La bombe « fabriquée à Pittsburgh, Penn. » revêt au moins une aussi grande importance que le chien Bendicò, dont on sait l’importance que lui confère Lampedusa. Seulement : Bendicò a une portée symbolique qui relève tantôt de l’ineffable, tantôt de l’indéchiffrable ; la bombe, elle, ruine par essence toute forme symbolique. À commencer par les dieux représentés sur le plafond du palais, dans leur ciel ciel inexorable.

Dans Il Principe fulvo (Sellerio, 2012, rééd. 2024), Salvatore Silvano Nigro découvre un curieux arrangement rétrospectif élaboré par Lampedusa.
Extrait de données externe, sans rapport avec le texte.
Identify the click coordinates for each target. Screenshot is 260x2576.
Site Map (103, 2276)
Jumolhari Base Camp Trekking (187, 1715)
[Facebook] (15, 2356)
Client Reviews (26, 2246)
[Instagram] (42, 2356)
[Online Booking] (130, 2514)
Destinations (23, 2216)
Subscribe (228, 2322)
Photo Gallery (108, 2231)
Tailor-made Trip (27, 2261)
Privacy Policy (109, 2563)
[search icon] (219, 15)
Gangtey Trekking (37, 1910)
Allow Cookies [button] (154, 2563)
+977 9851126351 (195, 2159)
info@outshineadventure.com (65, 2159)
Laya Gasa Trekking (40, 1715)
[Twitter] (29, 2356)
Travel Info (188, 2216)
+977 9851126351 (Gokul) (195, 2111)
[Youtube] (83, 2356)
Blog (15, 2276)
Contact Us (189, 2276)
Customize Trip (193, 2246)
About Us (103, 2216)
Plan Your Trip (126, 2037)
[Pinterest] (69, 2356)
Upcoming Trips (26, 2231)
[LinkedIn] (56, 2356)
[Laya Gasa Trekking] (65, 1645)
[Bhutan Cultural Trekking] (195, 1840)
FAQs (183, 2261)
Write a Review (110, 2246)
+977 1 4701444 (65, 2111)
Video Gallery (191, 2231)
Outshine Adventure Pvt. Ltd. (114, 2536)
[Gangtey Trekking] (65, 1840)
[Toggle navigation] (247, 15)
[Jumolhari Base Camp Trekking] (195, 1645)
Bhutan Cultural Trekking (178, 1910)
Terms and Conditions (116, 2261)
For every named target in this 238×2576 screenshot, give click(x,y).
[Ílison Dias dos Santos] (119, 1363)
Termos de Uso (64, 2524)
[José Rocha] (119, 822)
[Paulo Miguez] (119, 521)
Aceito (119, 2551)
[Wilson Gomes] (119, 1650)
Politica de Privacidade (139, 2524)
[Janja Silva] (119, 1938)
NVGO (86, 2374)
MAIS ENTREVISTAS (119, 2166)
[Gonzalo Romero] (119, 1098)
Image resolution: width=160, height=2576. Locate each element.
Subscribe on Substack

Je traduis librement (pp. 41-42) :
« Don Fabrizio s’éteint à la fin du mois de juillet 1883, anticipant de deux ans et deux mois la mort du prince astronome, Giulio Tomasi di Lampedusa, arrière-grand-père de l’auteur, qui servit de modèle au personnage de Fabrizio. Au même moment, Benito Mussolini naît à Dovia, un hameau de Predappio. La coïncidence déborde les limites du roman. Cela ne fait pas partie du récit. Elle est un murmure étouffé dans le fracas de la fin. La coïncidence n’est pas de l’ordre de l’histoire, mais de l’allégorie. »
Lampedusa aurait-il sciemment (c’est-à-dire dans la fiction) fait mourir son aïeul de manière prématurée, de sorte à signaler ou à suggérer une sorte de relève pathétique ? On se souvient des mots de Fabrizio à Chevalley : « Nous fûmes les Guépards, les Lions ; ceux qui nous remplaceront seront les chacals, les hyènes… » Récidive du cauchemar ? Sans doute. Mais l’arrangement rétrospectif donne néanmoins à voir l’histoire qui se répète. D’abord sous la forme d’un grand roman, ensuite comme une farce atroce.